§ **Description of the task**
Please return exactly the line that contains "Uncheck the Schema changes checkbox" and every line after it, through the last line of the records below, with no pictures.

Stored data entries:

↓↓↓

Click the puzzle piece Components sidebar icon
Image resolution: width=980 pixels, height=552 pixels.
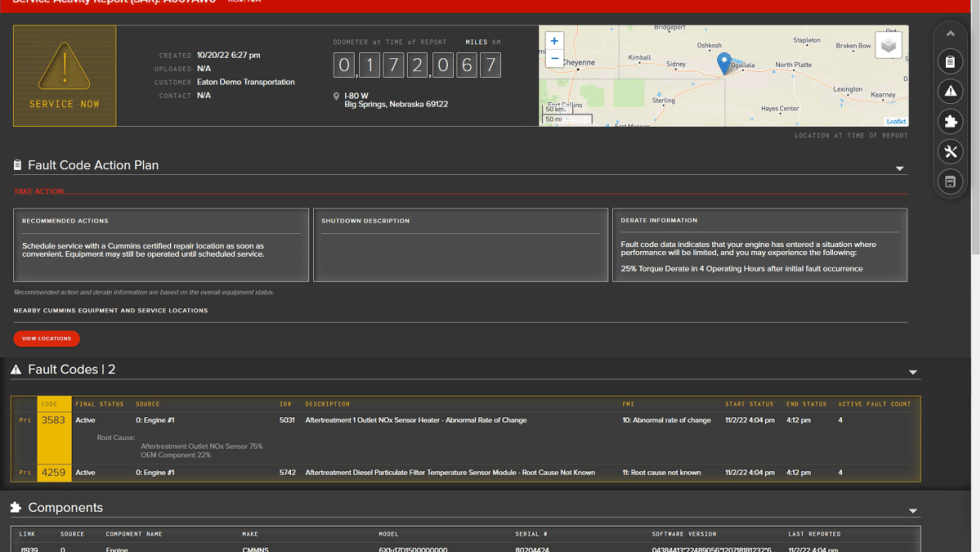(950, 122)
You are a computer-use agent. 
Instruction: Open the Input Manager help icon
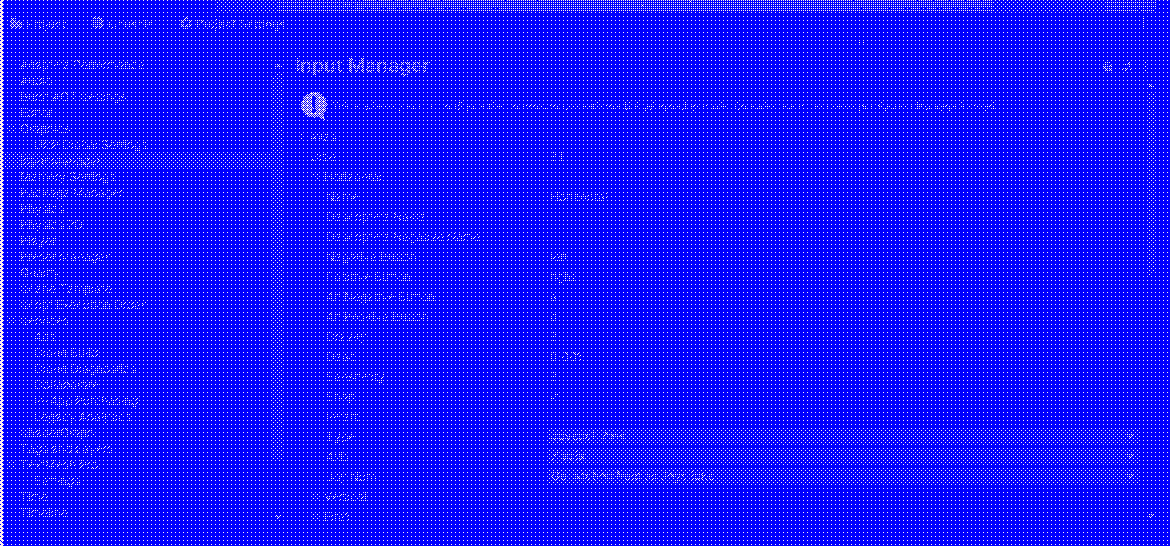point(1108,67)
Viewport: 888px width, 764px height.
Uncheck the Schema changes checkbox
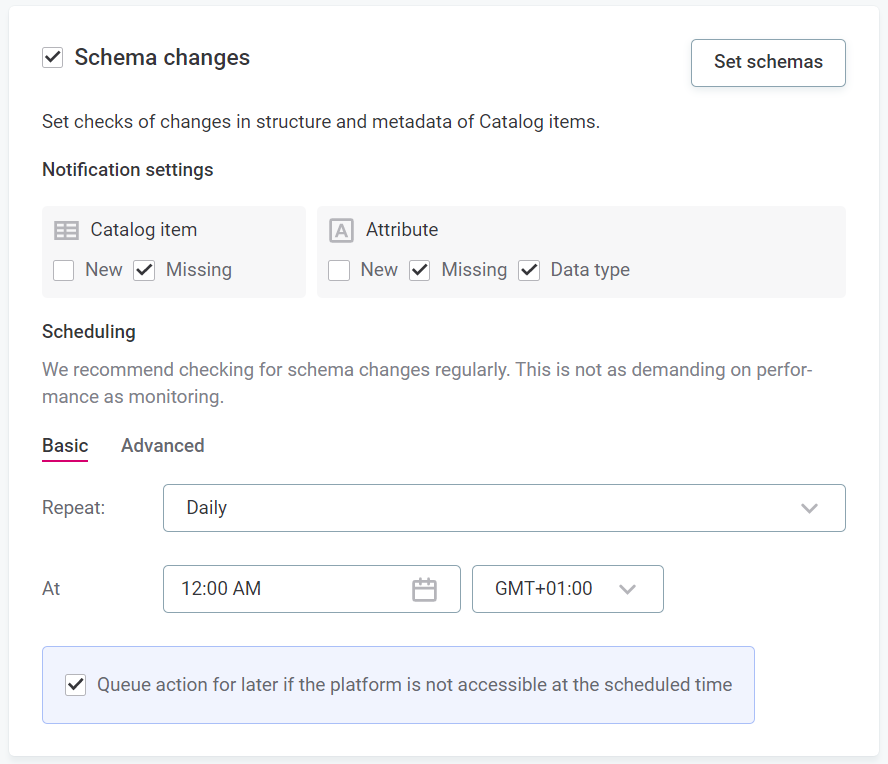[x=53, y=58]
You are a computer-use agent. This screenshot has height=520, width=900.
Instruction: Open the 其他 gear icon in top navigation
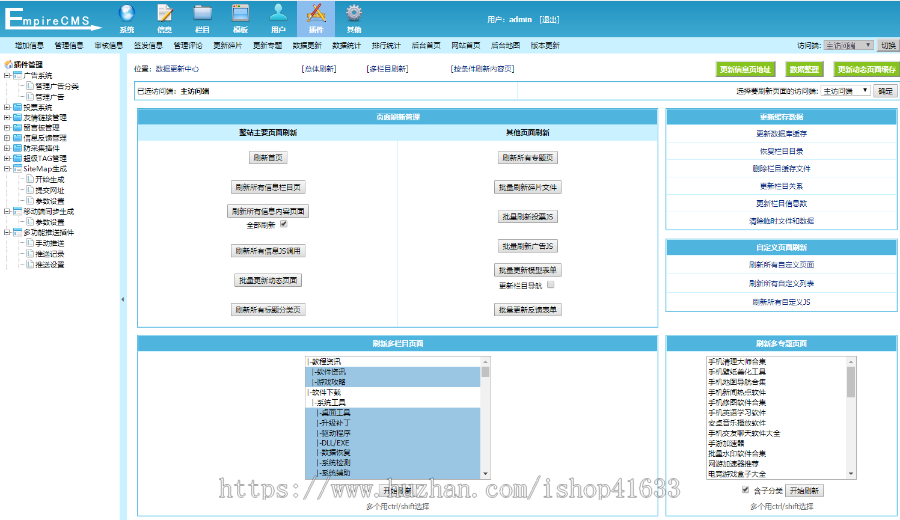click(354, 13)
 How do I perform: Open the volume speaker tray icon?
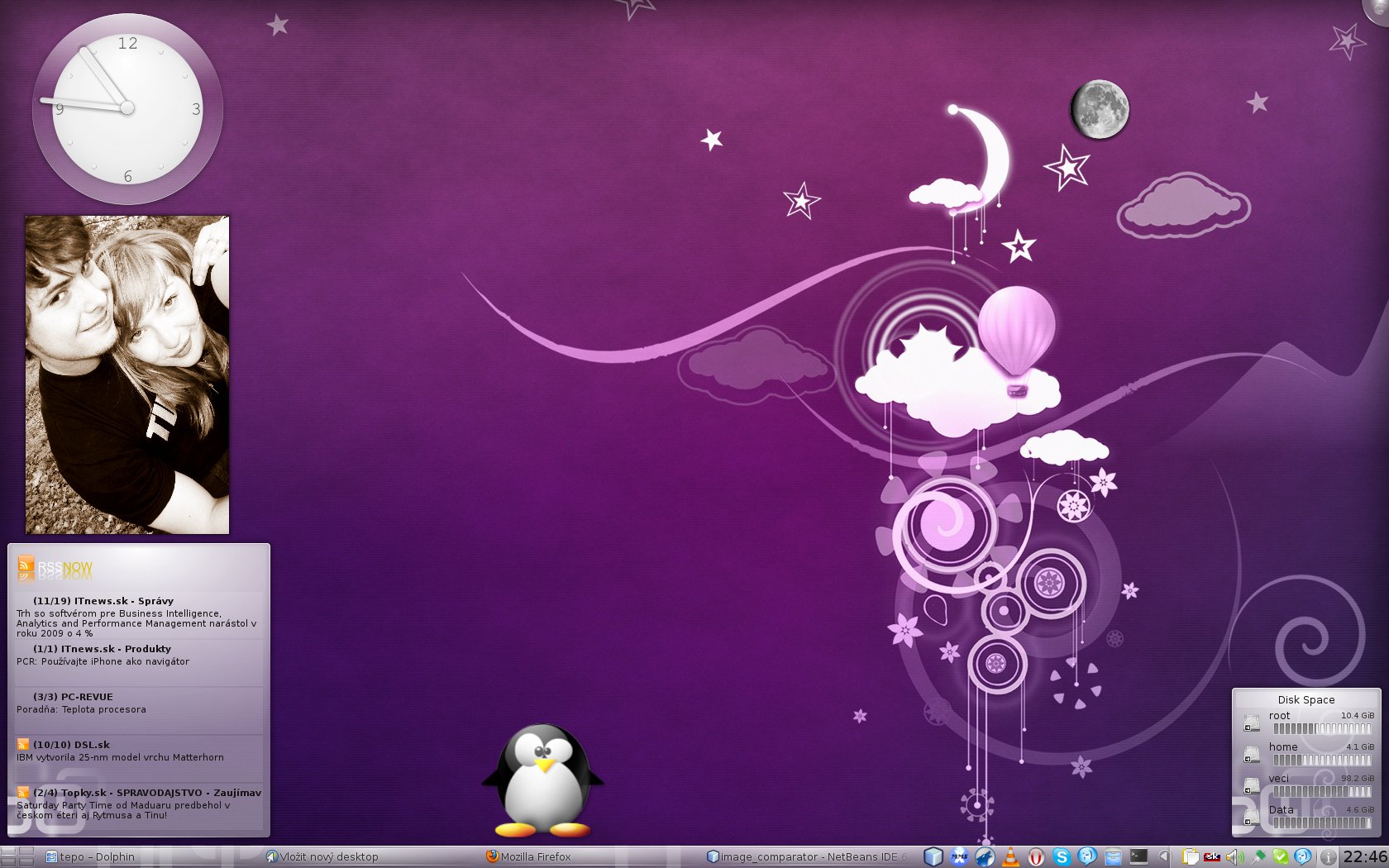1235,857
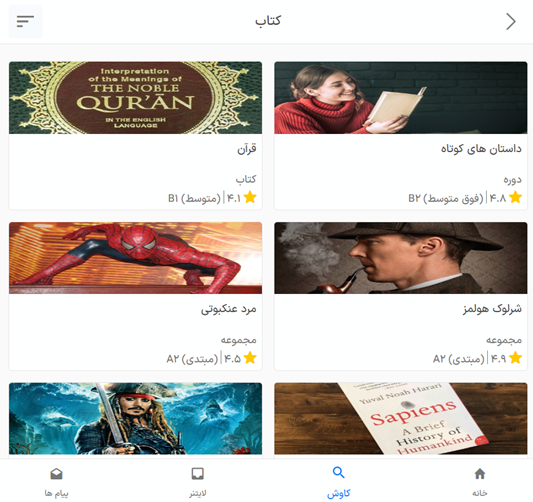Click the back chevron arrow
Screen dimensions: 533x502
click(x=511, y=21)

↑↑↑

§ **Output for this exercise**
Uncheck the Schema changes checkbox
[x=53, y=58]
You are a computer-use agent. This screenshot has height=520, width=900.
Instruction: Open the 其他 gear icon in top navigation
click(354, 13)
 How do I perform: Open the volume speaker tray icon?
1235,857
Click the back chevron arrow
Screen dimensions: 533x502
click(x=511, y=21)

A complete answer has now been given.